Раз в месяц Наталья совершала паломничество к своей престарелой тетке, одинокой восьмидесятилетней старухе Марье Гавриловне, жившей в другом городе. За теткой Марьей присматривали соцработники, поскольку она уже редко выходила из дома; квартиру свою однокомнатную им она и завещала. Хотела Наталье завещать, но та к ней переселяться не вознамерилась, поэтому пришлось завещать чужим людям. Племянница не обиделась, это было справедливо. Они были очень разные, а помирала тетка уже лет семь – столько Наталье не выдержать бы, носом к носу. Проведывала старуху племянница исключительно из милосердия и страха Божьего, поскольку та обещала проклясть всех, кто на нее при жизни махнул рукой. Будет приходить к ней во снах и попрекать тем, что похоронили ее чужие люди, неведомо где и кое-как, а то и в чужом гробу. Тетка и в жизни была грозная, со сверкающими глазами. Поэтому приходилось проведывать ее, особенно когда она по телефону прощалась и говорила плачущим голосом, что нынче непременно помрет.

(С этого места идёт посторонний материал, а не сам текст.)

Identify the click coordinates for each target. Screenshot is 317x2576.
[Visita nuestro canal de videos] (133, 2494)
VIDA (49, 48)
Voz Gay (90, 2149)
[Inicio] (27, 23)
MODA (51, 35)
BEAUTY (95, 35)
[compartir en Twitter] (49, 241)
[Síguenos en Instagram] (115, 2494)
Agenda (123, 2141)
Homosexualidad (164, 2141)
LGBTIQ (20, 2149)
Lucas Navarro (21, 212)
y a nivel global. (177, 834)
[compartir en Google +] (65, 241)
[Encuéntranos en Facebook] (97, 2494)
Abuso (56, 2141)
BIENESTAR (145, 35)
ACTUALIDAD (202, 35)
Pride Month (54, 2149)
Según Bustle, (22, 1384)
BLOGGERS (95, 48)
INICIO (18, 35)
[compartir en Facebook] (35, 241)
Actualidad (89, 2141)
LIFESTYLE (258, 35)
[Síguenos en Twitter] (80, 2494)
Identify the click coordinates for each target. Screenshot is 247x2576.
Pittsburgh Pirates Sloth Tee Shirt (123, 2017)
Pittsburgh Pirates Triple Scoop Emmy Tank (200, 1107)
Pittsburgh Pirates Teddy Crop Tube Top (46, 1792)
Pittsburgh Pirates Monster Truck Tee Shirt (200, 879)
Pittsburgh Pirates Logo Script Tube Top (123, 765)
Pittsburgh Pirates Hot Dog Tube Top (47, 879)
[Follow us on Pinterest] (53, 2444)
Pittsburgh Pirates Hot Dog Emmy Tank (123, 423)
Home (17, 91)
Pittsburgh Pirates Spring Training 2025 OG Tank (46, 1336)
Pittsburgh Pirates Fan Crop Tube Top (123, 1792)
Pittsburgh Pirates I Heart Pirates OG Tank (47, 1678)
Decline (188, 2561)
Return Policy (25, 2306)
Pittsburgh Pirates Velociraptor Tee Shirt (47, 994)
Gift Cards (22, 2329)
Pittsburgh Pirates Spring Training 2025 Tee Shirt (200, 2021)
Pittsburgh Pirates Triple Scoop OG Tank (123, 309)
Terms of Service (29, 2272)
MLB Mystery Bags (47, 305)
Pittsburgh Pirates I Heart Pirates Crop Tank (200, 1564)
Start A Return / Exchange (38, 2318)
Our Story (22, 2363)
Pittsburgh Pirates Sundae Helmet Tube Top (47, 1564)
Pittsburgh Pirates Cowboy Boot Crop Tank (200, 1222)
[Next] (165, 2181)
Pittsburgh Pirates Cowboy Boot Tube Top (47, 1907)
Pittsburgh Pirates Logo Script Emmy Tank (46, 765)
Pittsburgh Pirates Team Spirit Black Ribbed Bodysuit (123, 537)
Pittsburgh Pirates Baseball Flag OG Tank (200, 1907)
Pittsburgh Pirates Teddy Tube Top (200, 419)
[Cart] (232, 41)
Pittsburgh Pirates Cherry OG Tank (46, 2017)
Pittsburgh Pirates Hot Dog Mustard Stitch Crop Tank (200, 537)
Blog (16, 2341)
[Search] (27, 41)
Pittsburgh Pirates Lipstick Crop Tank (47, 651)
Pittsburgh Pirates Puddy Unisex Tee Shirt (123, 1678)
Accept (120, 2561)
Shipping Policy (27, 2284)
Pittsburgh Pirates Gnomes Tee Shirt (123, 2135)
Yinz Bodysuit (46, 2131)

В этот раз Наталья снова набрала сумку гостинцев, перекрестилась на дорогу и села в электричку. Через пару часов она уже была возле трехэтажного панельного дома тетки. У подъезда стояли две женщины – одна только что вышла, другая собиралась входить. Соседи уже знали племянницу старой Марьи Гавриловны, тоже немолодую, поздоровались, но разговоры заводить не хотели. Никто не любил Марью Гавриловну. Сейчас никто никого не любит. И родных-то стариков не больно жалуют. Старики-то становятся бестолковые, никчемные, путаются в квартире под ногами, не торопятся на погост, то есть теряют совесть.
Наталья еще не всю совесть потеряла, и у двери тетки она поклялась себе быть и ласковой, и терпеливой. Тетка медленно подошла к двери и отперла ее. С палочкой ходит, с подлокотником. Расцеловались, племянница прошла на кухню и стала выгружать из сумки продукты.
– Вот тебе сыр, маслице… колбаски… конфеты мягкие… батон вкусный свежий…
– Да и зачем ты тратилась, у меня все есть… Я посчитаю, утром тебе денежку отдам, твоя пенсия маленькая. Настя, соцработник мой, все приносит… денег мне хватает, мне ничего не нужно. Не тащи в другой раз.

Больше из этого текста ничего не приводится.